Exercise brief | What follows are records. Restate all of them word for word.

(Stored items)

---------------

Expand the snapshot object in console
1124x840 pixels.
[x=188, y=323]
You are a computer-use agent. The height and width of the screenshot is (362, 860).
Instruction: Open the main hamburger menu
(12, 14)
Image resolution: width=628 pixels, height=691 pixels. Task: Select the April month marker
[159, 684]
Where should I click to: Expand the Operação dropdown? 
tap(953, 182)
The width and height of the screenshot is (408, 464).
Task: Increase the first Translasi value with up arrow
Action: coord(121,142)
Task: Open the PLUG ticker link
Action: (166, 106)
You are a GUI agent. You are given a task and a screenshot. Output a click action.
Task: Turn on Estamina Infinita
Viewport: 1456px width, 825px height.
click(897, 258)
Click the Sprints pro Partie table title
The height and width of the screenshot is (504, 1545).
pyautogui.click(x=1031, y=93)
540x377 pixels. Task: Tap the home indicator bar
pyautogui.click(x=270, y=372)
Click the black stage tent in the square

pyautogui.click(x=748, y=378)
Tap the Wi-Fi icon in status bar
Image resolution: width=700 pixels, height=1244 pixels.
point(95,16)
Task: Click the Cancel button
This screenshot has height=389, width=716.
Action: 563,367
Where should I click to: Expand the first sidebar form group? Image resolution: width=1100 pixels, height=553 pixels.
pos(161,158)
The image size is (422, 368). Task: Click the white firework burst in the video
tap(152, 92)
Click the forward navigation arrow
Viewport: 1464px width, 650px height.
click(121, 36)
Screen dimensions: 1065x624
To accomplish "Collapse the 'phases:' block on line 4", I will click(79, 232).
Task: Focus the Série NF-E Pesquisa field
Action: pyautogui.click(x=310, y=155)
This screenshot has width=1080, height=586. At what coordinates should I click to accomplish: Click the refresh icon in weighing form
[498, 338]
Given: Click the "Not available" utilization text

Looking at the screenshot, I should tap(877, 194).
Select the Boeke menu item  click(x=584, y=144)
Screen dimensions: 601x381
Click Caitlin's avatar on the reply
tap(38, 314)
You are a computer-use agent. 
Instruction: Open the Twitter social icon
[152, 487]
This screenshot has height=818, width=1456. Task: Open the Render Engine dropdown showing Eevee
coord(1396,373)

---------------

Result for this task |
Expand the snapshot object in console
1124x840 pixels.
[x=188, y=323]
You are a computer-use agent. The height and width of the screenshot is (362, 860).
Instruction: Open the main hamburger menu
(12, 14)
Image resolution: width=628 pixels, height=691 pixels. Task: Select the April month marker
[159, 684]
Where should I click to: Expand the Operação dropdown? 
tap(953, 182)
The width and height of the screenshot is (408, 464).
Task: Increase the first Translasi value with up arrow
Action: coord(121,142)
Task: Open the PLUG ticker link
Action: (166, 106)
You are a GUI agent. You are given a task and a screenshot. Output a click action.
Task: Turn on Estamina Infinita
Viewport: 1456px width, 825px height.
click(897, 258)
Click the Sprints pro Partie table title
The height and width of the screenshot is (504, 1545).
pyautogui.click(x=1031, y=93)
540x377 pixels. Task: Tap the home indicator bar
pyautogui.click(x=270, y=372)
Click the black stage tent in the square

pyautogui.click(x=748, y=378)
Tap the Wi-Fi icon in status bar
Image resolution: width=700 pixels, height=1244 pixels.
point(95,16)
Task: Click the Cancel button
This screenshot has height=389, width=716.
Action: 563,367
Where should I click to: Expand the first sidebar form group? Image resolution: width=1100 pixels, height=553 pixels.
pos(161,158)
The image size is (422, 368). Task: Click the white firework burst in the video
tap(152, 92)
Click the forward navigation arrow
Viewport: 1464px width, 650px height.
click(121, 36)
Screen dimensions: 1065x624
To accomplish "Collapse the 'phases:' block on line 4", I will click(79, 232).
Task: Focus the Série NF-E Pesquisa field
Action: pyautogui.click(x=310, y=155)
This screenshot has width=1080, height=586. At what coordinates should I click to accomplish: Click the refresh icon in weighing form
[498, 338]
Given: Click the "Not available" utilization text

Looking at the screenshot, I should tap(877, 194).
Select the Boeke menu item  click(x=584, y=144)
Screen dimensions: 601x381
Click Caitlin's avatar on the reply
tap(38, 314)
You are a computer-use agent. 
Instruction: Open the Twitter social icon
[152, 487]
This screenshot has height=818, width=1456. Task: Open the Render Engine dropdown showing Eevee
coord(1396,373)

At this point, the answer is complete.